Considerando a função social do desempenho da atividade perigosa, compensa-se o privilégio da autorização para exercer esse tipo de atividade pela imputação da responsabilidade de reparação dos danos eventualmente causados. Uma mise in danger otimizada corresponderia que a Gilselda Hironaka propõe como responsabilidade pressuposta, que pode ser resumida em função de suas principais características.

A primeira delas é a de que existe um fator qualitativo que é o risco caracterizado, ou seja, a potencialidade da atividade realizar um dano de grave intensidade. Essa potencialidade não pode ser afastada nem mesmo mediante adoção de diligências que se poderiam aplicar.

Há também um fator quantitativo referente à atividade, que se subdivide em probabilidade elevada – caráter inevitável do risco de ocorrência – e intensidade elevada – verificada segundo o índice elevado de ocorrências danosas oriundas da atividade.

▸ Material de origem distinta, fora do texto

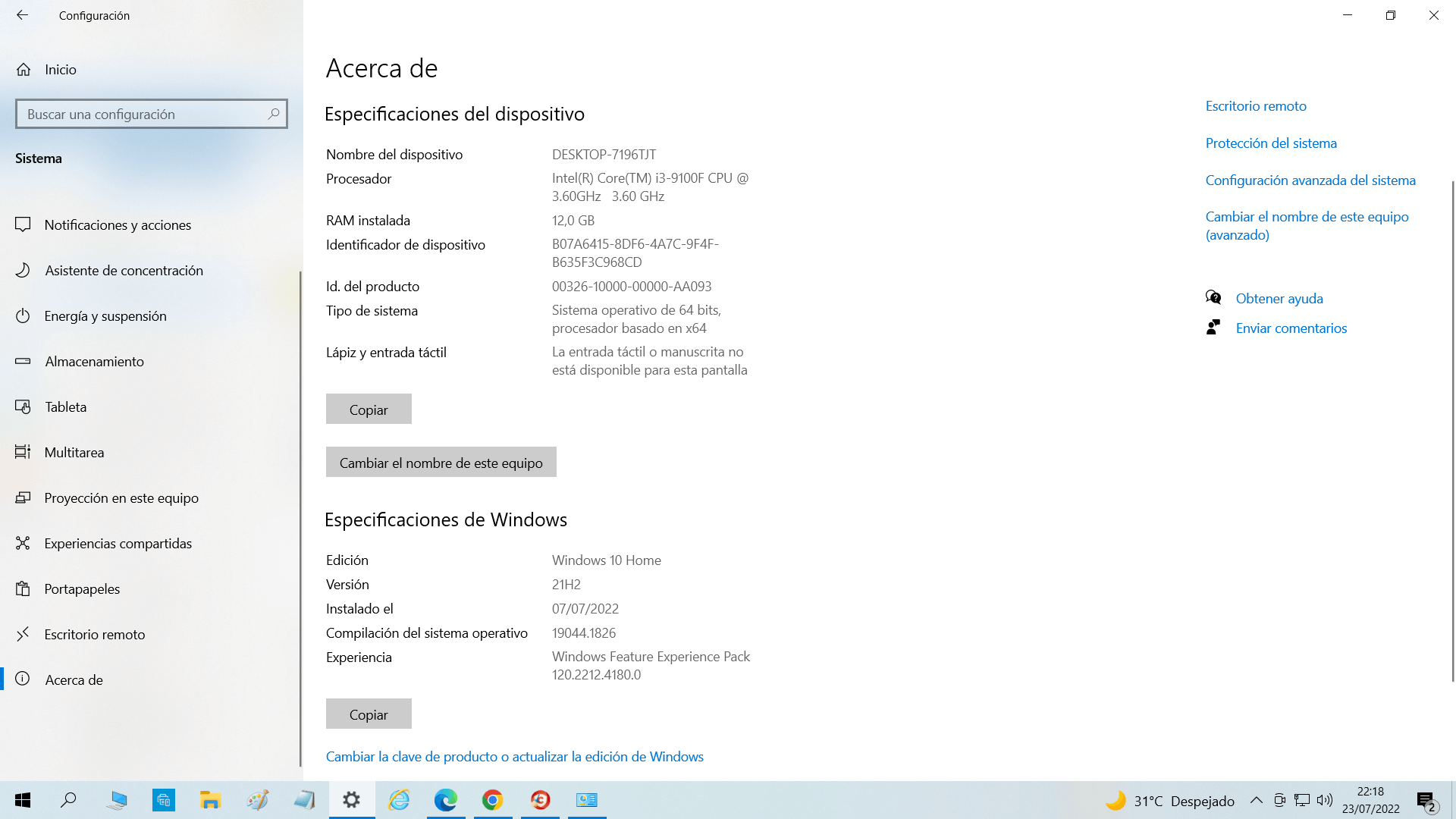Viewport: 1456px width, 819px height.
Task: Open Portapapeles settings
Action: tap(82, 589)
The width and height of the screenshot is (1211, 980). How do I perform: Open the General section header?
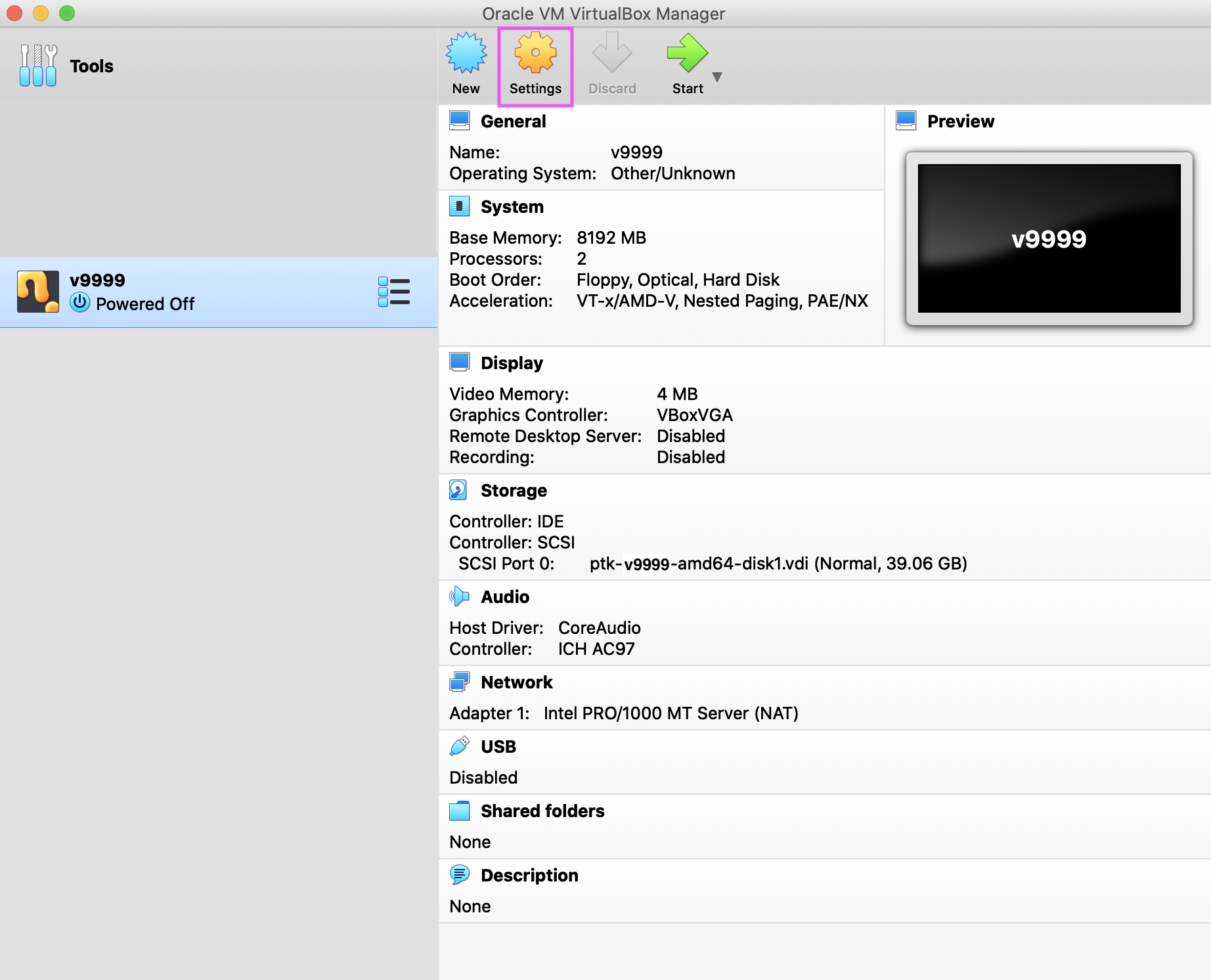513,122
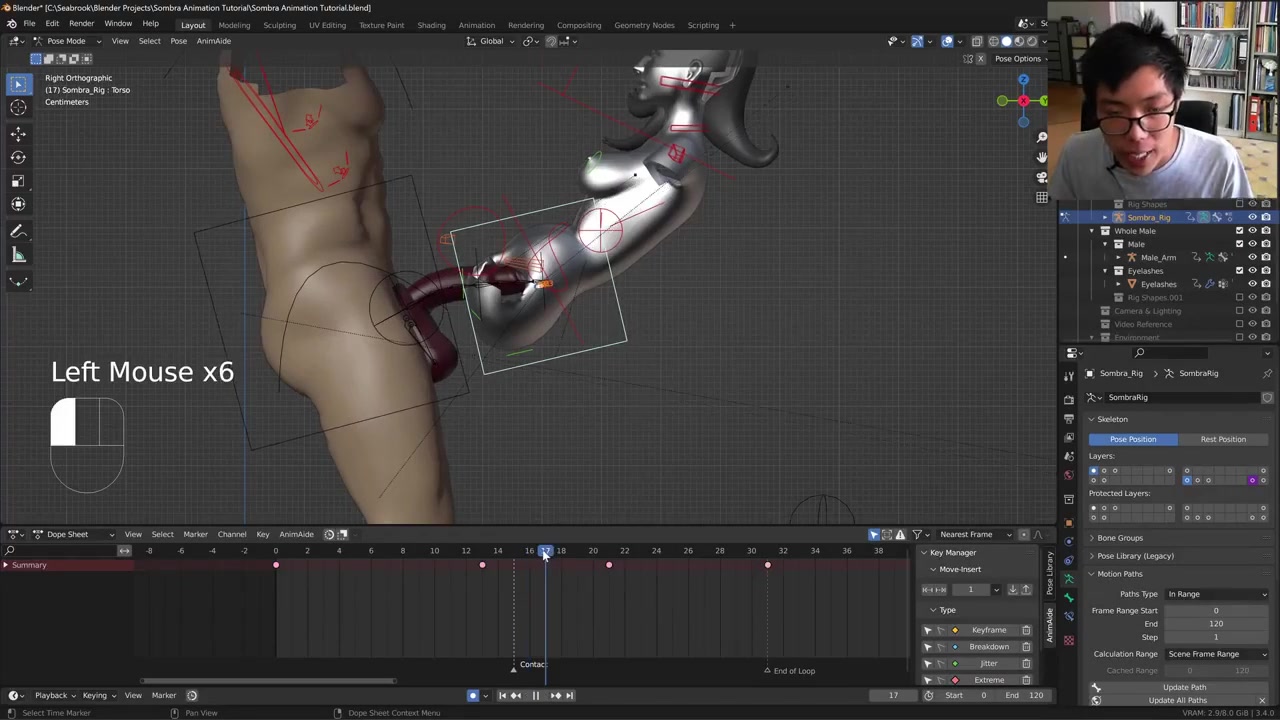Toggle visibility eye for Male_Arm

pyautogui.click(x=1252, y=258)
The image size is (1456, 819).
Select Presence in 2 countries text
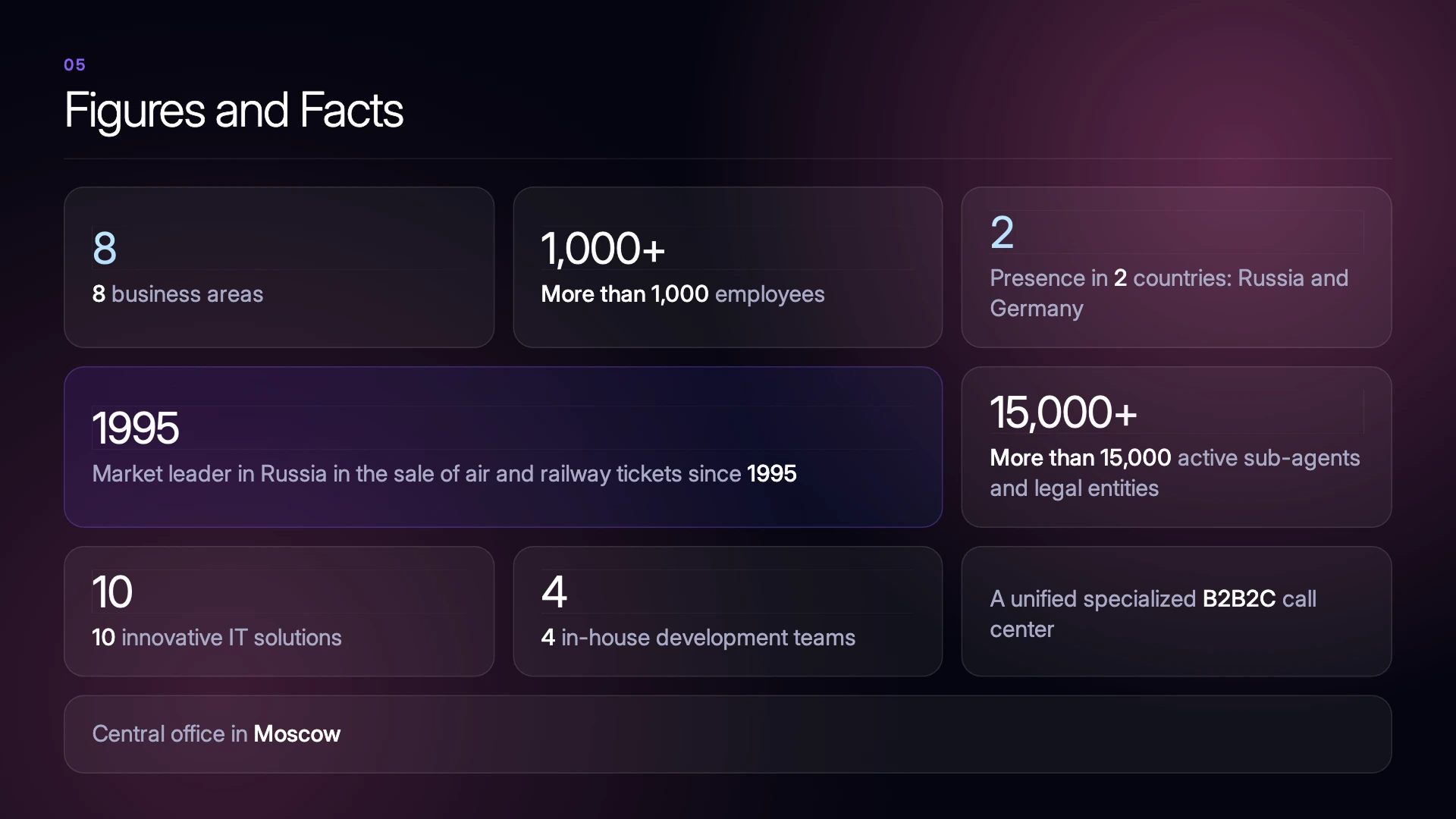pyautogui.click(x=1169, y=293)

As características necessárias para a criação de um padrão de responsabilidade que possa valer como uma regra geral. O critério geral deve:

  • descrever a potencialidade perigosa das atividades aptas a ensejar a responsabilização,
  • recomenda-se que não se constitua um rol taxativo que possa excluir situações fáticas não previstas,
  • o critério não deve ser flexível ou amorfo a ponto de comportar variáveis que não configurem efetiva potencialidade perigosa de uma atividade,
  • uma vez estabelecido o nexo causal entre o dano e a atividade perigosa, o executor da atividade deve ser considerado o responsável pela reparação
  • não se admite qualquer espaço para exoneração dos responsáveis pelo dano mediante a invocação de provas liberatórias – contraprovas nas presunções relativas,
  • não se admitem as excludentes de responsabilidade,
  • o regresso é eventualmente admitido, desde que ocorra em ação autônoma com demonstração de culpa.